Last week, Representative Dave Camp (R-MI), Chairman of the House Committee on Ways and Means, unveiled draft legislation on tax reform that would include a 10 percent tax on municipal bond interest for joint filers with incomes over $450,000. The bill would eliminate all advance refundings, bank qualified bonds, and private activity bonds. It would also repeal the ability to issue any new investor credit or “direct pay” bonds. Of course, the proposal would make many other changes to the tax code in addition to the changes to the municipal bond provisions, and the chance of the bill being enacted this year has been described as “slim to none.” However, these proposed changes to the treatment of municipal bonds should not be ignored.

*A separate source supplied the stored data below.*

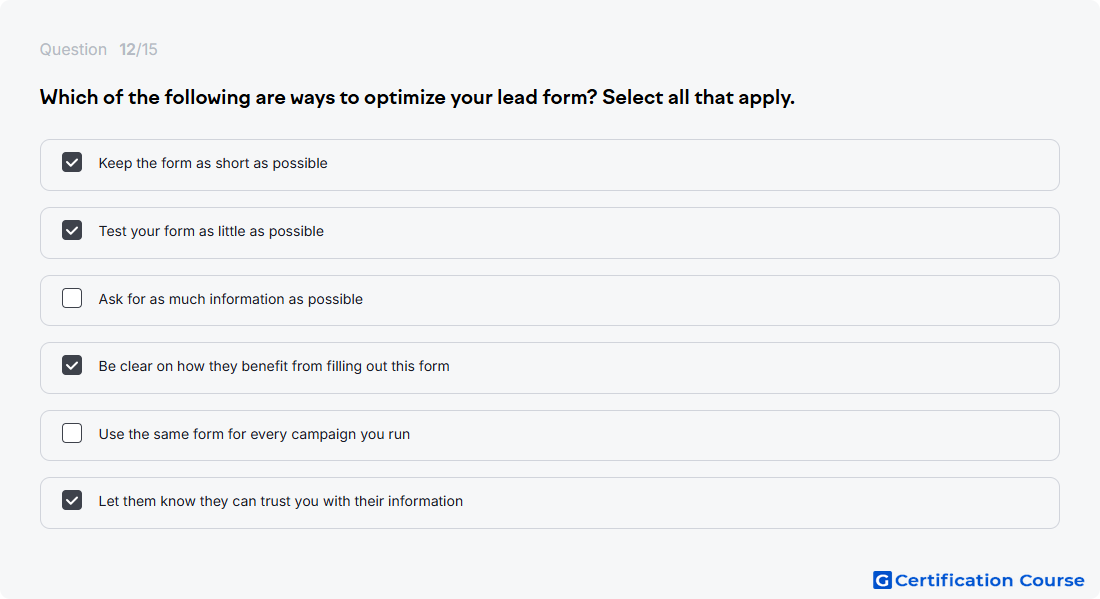1100x599 pixels.
Task: Uncheck the 'Be clear on how they benefit' checkbox
Action: 72,365
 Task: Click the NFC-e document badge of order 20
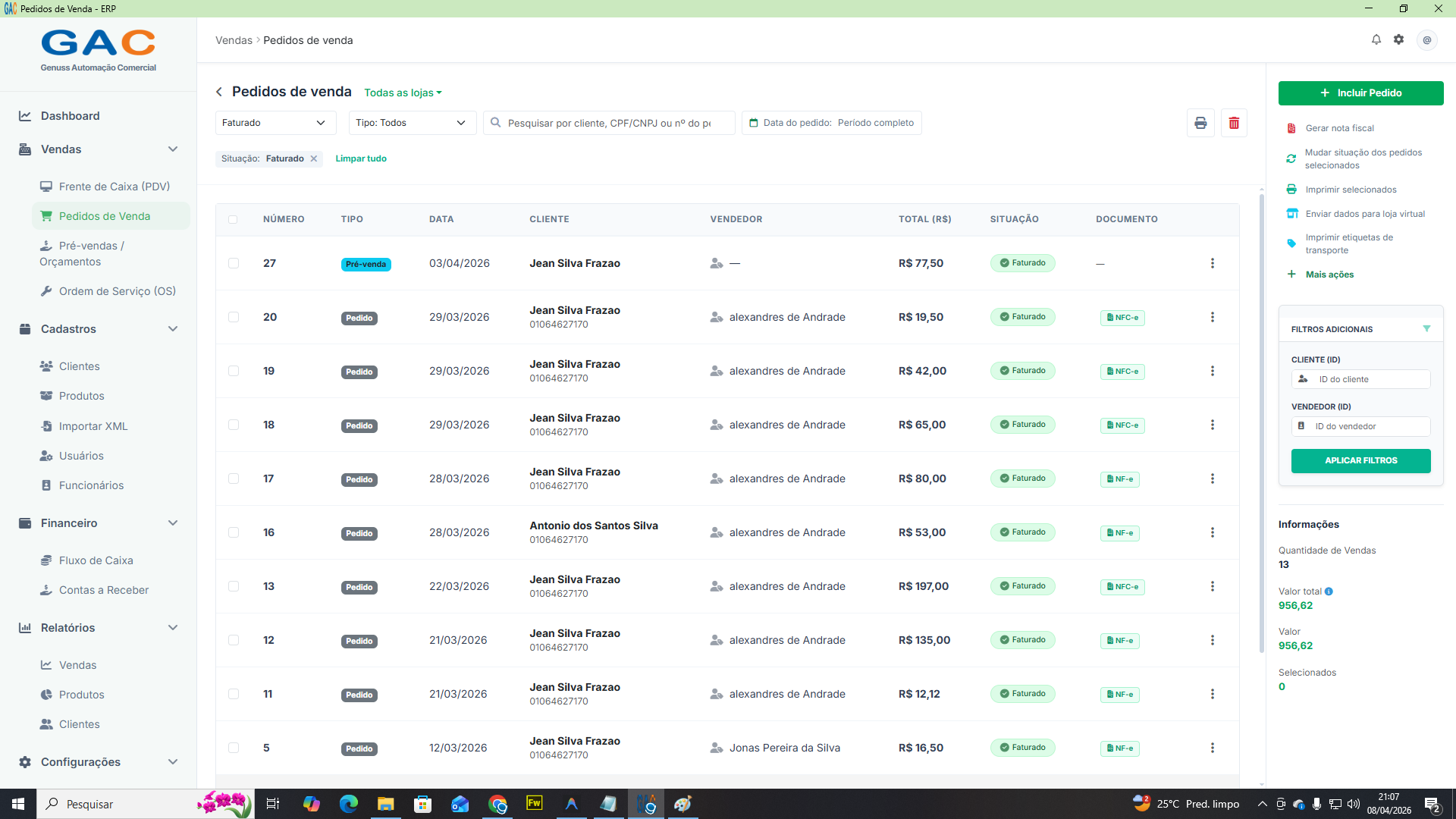click(x=1122, y=318)
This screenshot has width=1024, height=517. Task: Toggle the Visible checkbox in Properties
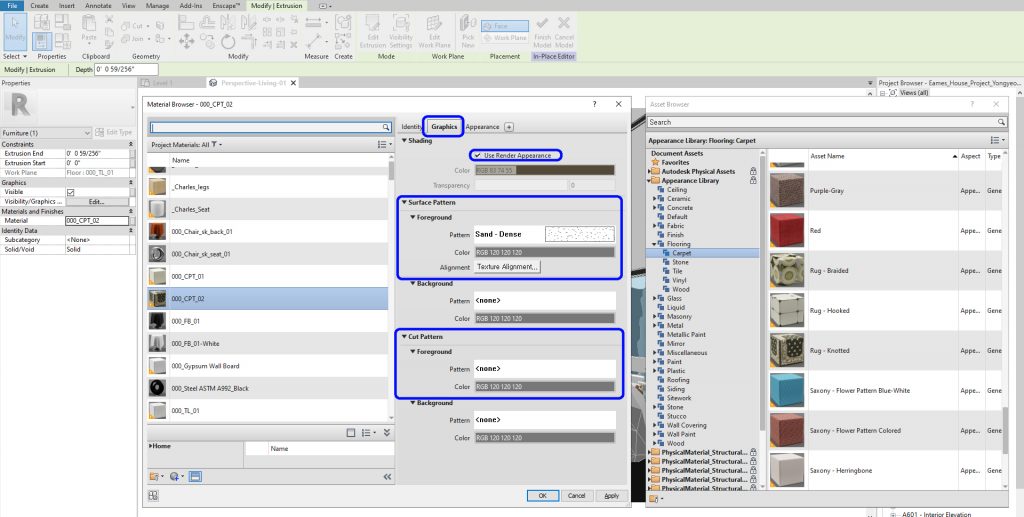[x=70, y=192]
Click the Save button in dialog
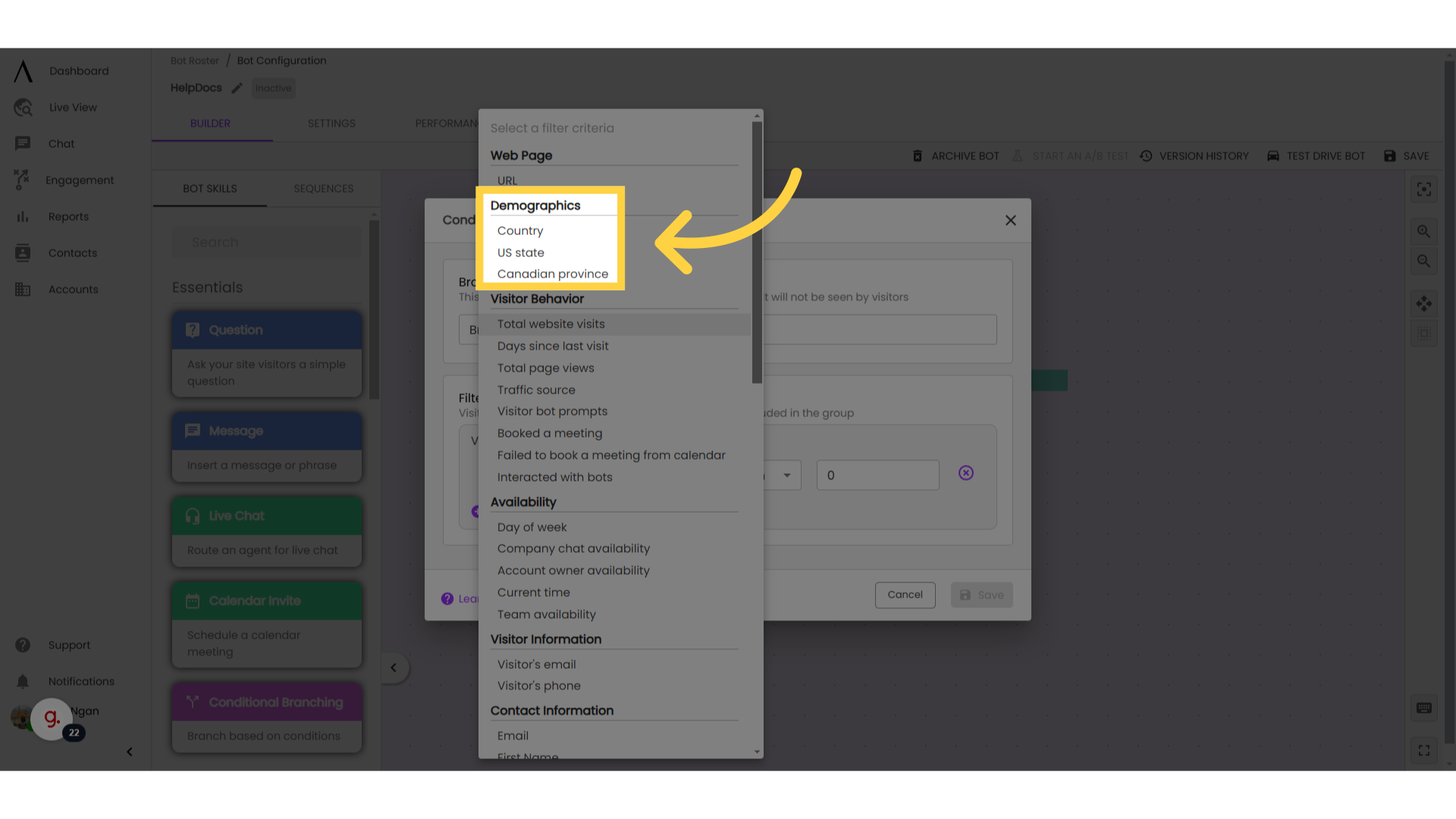This screenshot has height=819, width=1456. 982,594
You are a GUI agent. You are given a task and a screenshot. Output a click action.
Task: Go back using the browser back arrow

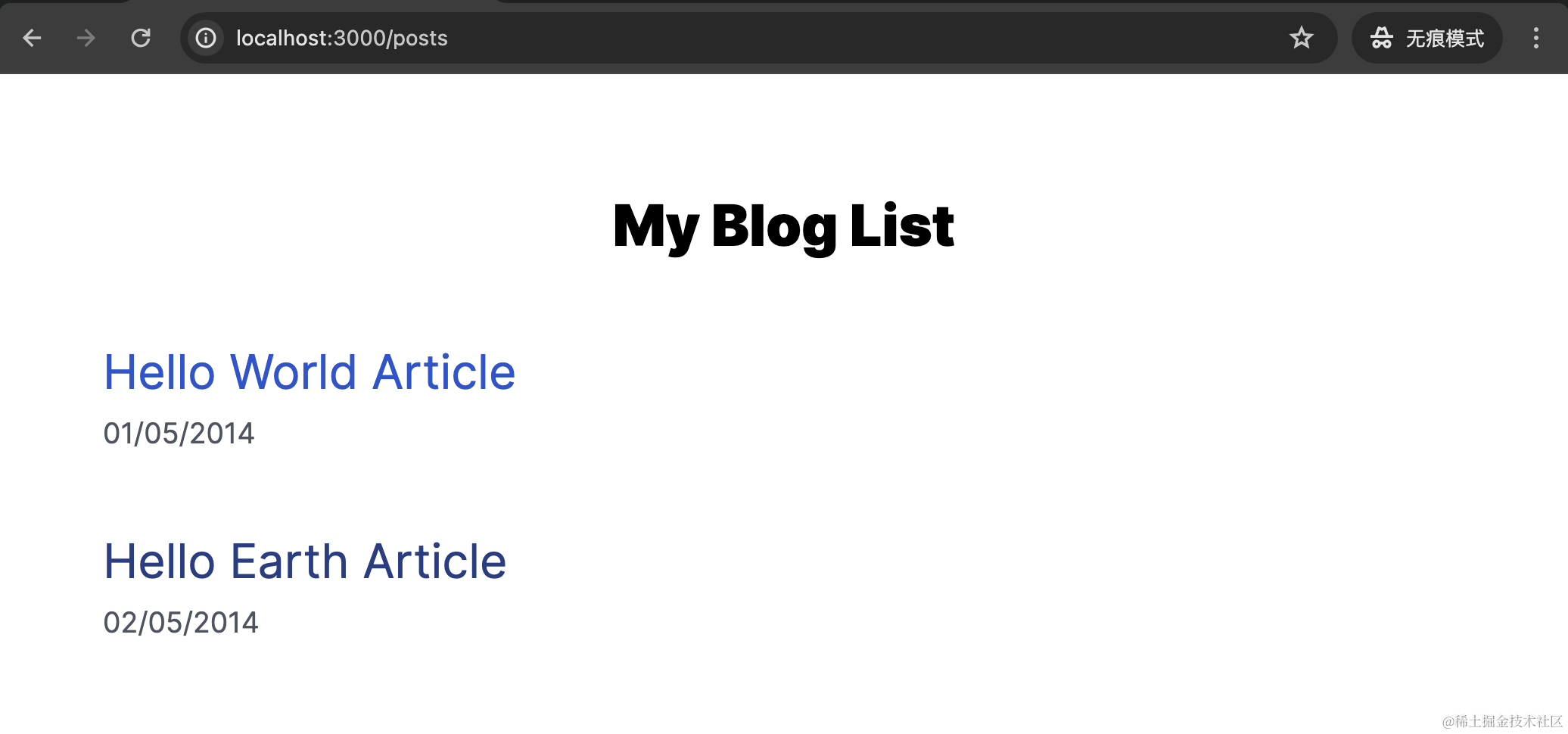point(32,38)
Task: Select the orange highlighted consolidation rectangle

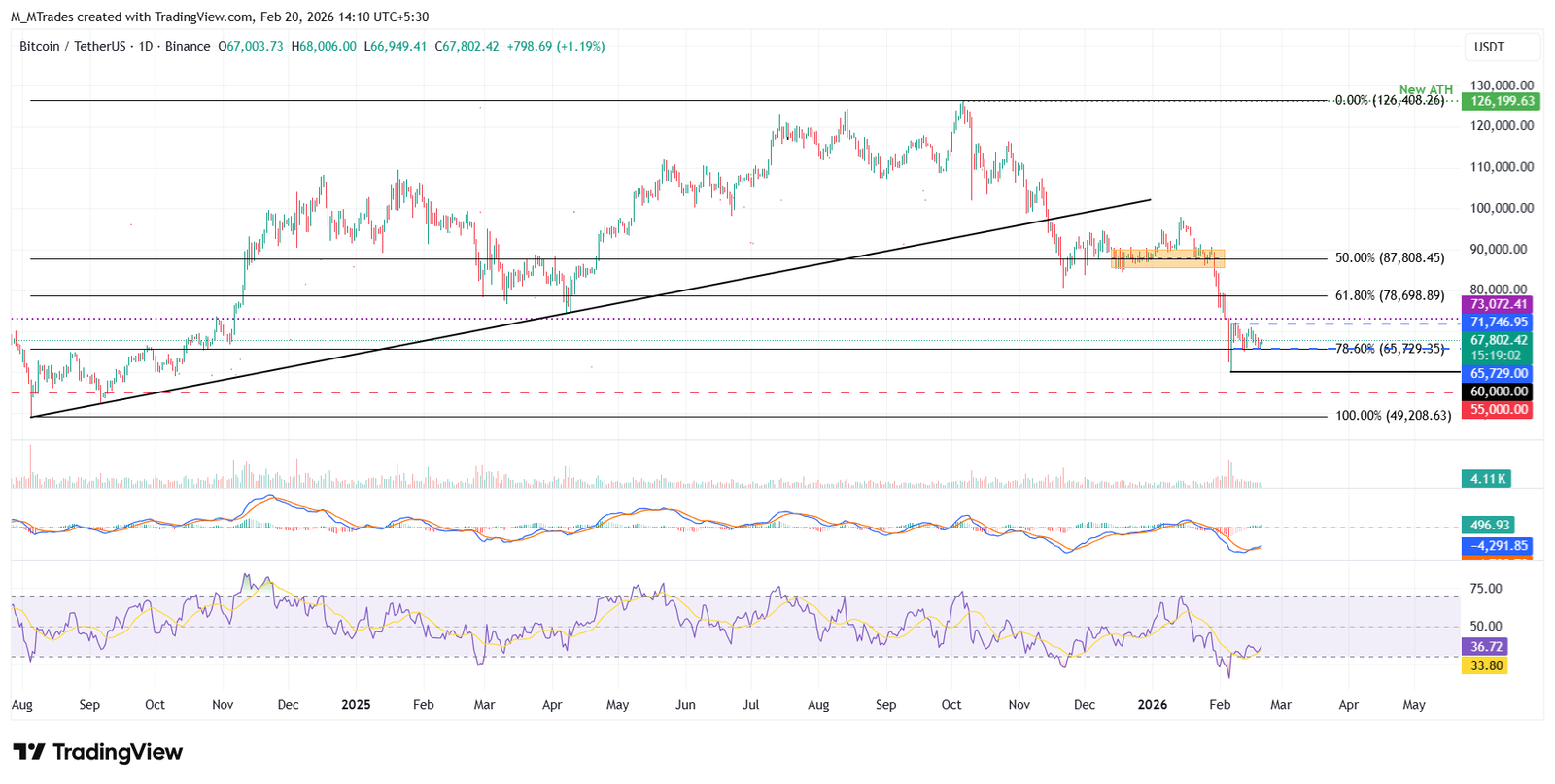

Unless objections to the bond provisions are communicated to our elected officials, they may be included in future tax reform legislation as offsets for additional spending, or as part of broader tax reform proposals.

At this time, it does not appear that Representative Camp’s proposal is part of a broader Republican effort on tax reform. As reported by Politico, when asked by reporters if the bill could be considered the House Republicans’ position on tax reform, Speaker John Boehner (R-OH) said "you're getting a little ahead of yourself."

Nonetheless, this type of proposal may cause some volatility in the market and cause some investors to consider whether they should require a higher yield to compensate for the risk that such a proposal might be adopted. If Representative Camp’s proposal is formally introduced, consideration will need to be given as to whether the introduction of the bill should be specifically disclosed in official statements, along with the generic tax risk language that currently appears in most official statements to the effect that various tax proposals are made from time to time which, if adopted, could affect the yield to investors.